Notice, events may be related to one another. The Hive command "ALTER TABLE my_salarys RENAME TO my_salaries" will generate two events. The first event is sourced from the Metastore; the alter table command is captured and the metadata definition is updated. The Hive command also impacts HDFS; the table name is represented by an HDFS folder. Therefore, an HDFS event is logged that renames the "my_salarys" folder to "my_salaries".
Next, consider an Oozie workflow that performs a simple task: delete a file "salaries2.txt" in HDFS. This Oozie worflow generates the following events:
- First, an Oozie workflow event is generated indicating the start of the workflow.
- The workflow definition is read from the "workflow.xml" file found in HDFS.
- An Oozie working directory is created
- The salaries2.txt file is deleted from HDFS
- Oozie runs its clean-up process
The Audit Vault reports are able to reveal all of the underlying activity that is executed by the Oozie workflow.
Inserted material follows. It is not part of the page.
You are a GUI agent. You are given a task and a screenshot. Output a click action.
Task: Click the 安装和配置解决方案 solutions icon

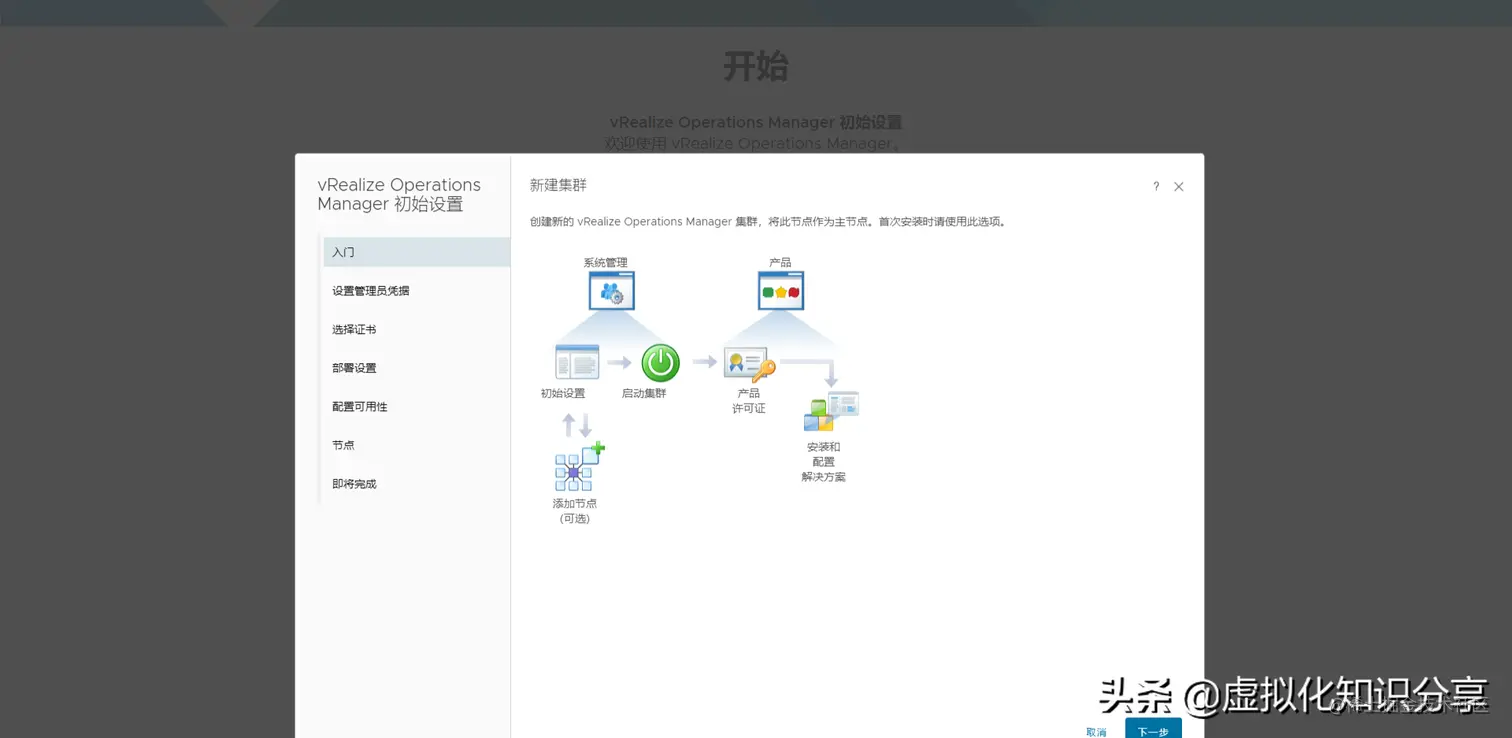(831, 410)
It's flexible reporting allows you to sequence these independent events into a logical series of related activities.
The reporting focus so far has been on Hadoop - but one of the core strengths of Oracle Audit Vault is its ability to consolidate all audit data. We know that DrEvil had a few unsuccessful attempts to access sensitive salary data in HDFS. But, what other unsuccessful events have occured recently across our data platform? We'll use Audit Vault's ad hoc reporting capabilities to answer that question. Report filters enable users to search audit data based on a range of conditions. Here, we'll keep it pretty simple; let's find all failed access attempts across both the BDA and the Oracle Database within the last two hours:
Again, DrEvil's activity stands out. As you can see, DrEvil is attempting to access sensitive salary data not only in HDFS - but also in the Oracle Database.
Security and integration with the rest of the Oracle ecosystem are two tablestakes that are critical to Oracle Big Data Appliance releases. Oracle Audit Vault and Database Firewall's auditing of data across the BDA, databases and operating systems epitomizes this goal - providing a single repository and reporting environment for all your audit data.